■ **EXCERPTED PASSAGE**:

────────────────

63Ni[II]-incorporation into lung and liver cytosol of Balb/C mouse. An in vitro and in vivo study.

The kinetic studies of 63Ni[II]-incorporation in whole tissue show that after 6 days lung has the highest affinity to nickel of all studied organs. The same observation was made when 63Ni[II]-incorporation was carried out by 7 daily injections. In both experiments, kidneys take the second place in the relative distribution of nickel. For the studies of Ni-binding proteins in lung and liver cytosols, three different types of 63Ni[II]-incorporation were performed: (i) in vitro incorporation, (ii) kinetic study of in vivo incorporation where the animals were sacrificed after 30 min, 1, 2 and 4 h after a single i.p. injection of 63NiCl2, (iii) in vitro incorporation by 7 daily i.p. injections of 63NiCl2 with sacrifice of the animals 24 h after the last injection. Several Ni-binding proteins could be observed without regard to the type of incorporation performed. In liver cytosol most of these proteins can be revealed in vitro as well as in vivo. The in vivo labelled proteins are not the same at the beginning of the incorporation (30 min) and after an elapsed period (1 to 2 h). In lung cytosol in vitro and in vivo incorporation gave different results: although an intense labelling occurs after in vitro incubation, only few proteins are labelled after in vivo incorporation, two of which are only revealed after continuous exposure to 63Ni[II]. Most of the labelled proteins of lung and liver cytosols can be recovered after different fractionation experiments. These investigations confirm that nickel is preferentially bound to lung and demonstrate that nickel-incorporation is different in lung and in liver cytosols. It is shown here that several cellular proteins are implicated in the nickel-transport. The evolution of this phenomenon suggests the existence of a nickel-metabolism in the cell.

────────────────

■ **RECORDS**:
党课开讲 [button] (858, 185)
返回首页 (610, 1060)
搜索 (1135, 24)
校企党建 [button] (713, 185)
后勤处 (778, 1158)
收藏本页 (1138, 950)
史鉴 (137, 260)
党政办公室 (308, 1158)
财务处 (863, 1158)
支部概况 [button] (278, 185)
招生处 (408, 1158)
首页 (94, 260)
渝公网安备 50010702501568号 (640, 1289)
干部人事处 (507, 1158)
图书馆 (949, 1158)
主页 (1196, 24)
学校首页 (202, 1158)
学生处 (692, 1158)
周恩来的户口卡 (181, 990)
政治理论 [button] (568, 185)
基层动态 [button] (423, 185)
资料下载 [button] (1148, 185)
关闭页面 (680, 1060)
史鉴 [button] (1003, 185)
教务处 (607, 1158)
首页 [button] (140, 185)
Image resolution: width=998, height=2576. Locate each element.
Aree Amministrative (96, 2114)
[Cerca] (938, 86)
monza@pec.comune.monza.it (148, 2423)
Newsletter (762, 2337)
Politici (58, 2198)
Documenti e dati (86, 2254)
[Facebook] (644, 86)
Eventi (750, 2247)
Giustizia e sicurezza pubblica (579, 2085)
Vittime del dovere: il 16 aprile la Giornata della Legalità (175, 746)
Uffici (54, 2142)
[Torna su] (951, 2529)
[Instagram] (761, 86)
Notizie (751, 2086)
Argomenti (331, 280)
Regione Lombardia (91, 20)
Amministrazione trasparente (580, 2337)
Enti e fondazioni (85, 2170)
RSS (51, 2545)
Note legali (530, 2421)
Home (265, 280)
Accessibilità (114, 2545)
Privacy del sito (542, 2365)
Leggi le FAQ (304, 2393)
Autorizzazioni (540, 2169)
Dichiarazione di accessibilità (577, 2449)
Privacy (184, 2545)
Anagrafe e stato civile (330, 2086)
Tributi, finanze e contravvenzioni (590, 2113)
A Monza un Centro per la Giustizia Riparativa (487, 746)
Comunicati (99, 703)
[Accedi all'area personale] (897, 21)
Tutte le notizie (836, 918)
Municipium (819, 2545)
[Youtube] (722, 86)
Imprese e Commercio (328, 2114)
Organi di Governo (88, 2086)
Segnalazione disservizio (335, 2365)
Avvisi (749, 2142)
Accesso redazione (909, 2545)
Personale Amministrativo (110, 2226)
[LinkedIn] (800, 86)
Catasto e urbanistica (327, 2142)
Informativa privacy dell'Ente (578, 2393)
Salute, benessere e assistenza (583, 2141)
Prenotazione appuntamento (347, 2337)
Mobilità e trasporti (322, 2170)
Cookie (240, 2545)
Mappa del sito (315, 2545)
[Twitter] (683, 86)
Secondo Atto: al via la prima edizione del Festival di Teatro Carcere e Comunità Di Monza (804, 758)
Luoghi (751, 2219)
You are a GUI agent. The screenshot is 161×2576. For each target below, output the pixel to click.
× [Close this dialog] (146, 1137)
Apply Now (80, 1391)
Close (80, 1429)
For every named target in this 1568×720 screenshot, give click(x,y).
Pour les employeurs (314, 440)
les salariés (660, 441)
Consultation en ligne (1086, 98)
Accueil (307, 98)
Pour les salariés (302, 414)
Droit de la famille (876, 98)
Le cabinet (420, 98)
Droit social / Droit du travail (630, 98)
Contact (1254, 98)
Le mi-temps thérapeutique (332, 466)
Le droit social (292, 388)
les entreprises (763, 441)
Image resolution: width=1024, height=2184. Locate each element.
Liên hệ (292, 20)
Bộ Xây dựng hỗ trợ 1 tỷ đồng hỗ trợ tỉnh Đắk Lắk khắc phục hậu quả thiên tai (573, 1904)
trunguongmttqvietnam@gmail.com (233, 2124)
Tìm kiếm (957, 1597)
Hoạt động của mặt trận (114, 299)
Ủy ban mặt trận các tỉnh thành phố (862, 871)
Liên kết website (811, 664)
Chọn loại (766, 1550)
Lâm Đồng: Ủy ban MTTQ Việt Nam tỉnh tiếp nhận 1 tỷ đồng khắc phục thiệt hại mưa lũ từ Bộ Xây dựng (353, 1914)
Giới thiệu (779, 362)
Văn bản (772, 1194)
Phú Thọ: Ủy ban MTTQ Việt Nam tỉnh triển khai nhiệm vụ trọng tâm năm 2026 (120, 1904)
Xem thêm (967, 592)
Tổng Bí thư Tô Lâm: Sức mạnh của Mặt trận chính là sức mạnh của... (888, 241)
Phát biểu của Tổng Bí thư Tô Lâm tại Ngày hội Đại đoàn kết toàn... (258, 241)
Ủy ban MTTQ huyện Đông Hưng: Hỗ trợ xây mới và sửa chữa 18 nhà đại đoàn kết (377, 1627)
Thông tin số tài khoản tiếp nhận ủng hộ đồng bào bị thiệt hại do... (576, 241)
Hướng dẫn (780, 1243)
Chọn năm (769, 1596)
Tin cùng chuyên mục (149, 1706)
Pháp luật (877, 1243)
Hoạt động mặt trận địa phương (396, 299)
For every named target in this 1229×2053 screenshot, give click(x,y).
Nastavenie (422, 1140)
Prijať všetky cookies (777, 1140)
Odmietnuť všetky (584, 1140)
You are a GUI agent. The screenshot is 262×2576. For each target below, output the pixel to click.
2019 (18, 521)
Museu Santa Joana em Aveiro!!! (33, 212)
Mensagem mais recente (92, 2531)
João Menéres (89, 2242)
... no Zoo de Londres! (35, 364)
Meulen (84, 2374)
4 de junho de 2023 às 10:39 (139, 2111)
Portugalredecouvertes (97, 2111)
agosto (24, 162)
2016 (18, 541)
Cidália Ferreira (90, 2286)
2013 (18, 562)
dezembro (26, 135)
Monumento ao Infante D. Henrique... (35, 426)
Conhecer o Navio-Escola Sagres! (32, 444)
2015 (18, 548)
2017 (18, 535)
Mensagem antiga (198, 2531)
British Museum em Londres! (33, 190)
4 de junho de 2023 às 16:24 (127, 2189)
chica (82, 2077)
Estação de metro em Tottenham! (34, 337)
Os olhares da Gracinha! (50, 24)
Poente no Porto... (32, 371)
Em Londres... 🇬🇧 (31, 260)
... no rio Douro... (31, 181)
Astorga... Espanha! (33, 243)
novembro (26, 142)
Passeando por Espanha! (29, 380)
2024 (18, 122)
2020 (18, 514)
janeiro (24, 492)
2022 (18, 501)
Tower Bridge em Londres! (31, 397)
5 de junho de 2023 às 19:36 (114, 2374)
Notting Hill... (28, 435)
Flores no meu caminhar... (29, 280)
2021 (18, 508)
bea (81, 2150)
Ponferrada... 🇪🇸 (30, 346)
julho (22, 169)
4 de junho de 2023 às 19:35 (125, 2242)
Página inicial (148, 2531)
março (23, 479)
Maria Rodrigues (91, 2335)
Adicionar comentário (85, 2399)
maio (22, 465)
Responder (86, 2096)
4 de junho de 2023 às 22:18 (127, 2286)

────────────────

■ **GOAL OF THE EXERCISE**:
Copy out the abstract on nickel incorporation into mouse lung and liver cytosol above, word for word from title to final sentence.

■ **RESPONSE TO THIS TASK**:
63Ni[II]-incorporation into lung and liver cytosol of Balb/C mouse. An in vitro and in vivo study.

The kinetic studies of 63Ni[II]-incorporation in whole tissue show that after 6 days lung has the highest affinity to nickel of all studied organs. The same observation was made when 63Ni[II]-incorporation was carried out by 7 daily injections. In both experiments, kidneys take the second place in the relative distribution of nickel. For the studies of Ni-binding proteins in lung and liver cytosols, three different types of 63Ni[II]-incorporation were performed: (i) in vitro incorporation, (ii) kinetic study of in vivo incorporation where the animals were sacrificed after 30 min, 1, 2 and 4 h after a single i.p. injection of 63NiCl2, (iii) in vitro incorporation by 7 daily i.p. injections of 63NiCl2 with sacrifice of the animals 24 h after the last injection. Several Ni-binding proteins could be observed without regard to the type of incorporation performed. In liver cytosol most of these proteins can be revealed in vitro as well as in vivo. The in vivo labelled proteins are not the same at the beginning of the incorporation (30 min) and after an elapsed period (1 to 2 h). In lung cytosol in vitro and in vivo incorporation gave different results: although an intense labelling occurs after in vitro incubation, only few proteins are labelled after in vivo incorporation, two of which are only revealed after continuous exposure to 63Ni[II]. Most of the labelled proteins of lung and liver cytosols can be recovered after different fractionation experiments. These investigations confirm that nickel is preferentially bound to lung and demonstrate that nickel-incorporation is different in lung and in liver cytosols. It is shown here that several cellular proteins are implicated in the nickel-transport. The evolution of this phenomenon suggests the existence of a nickel-metabolism in the cell.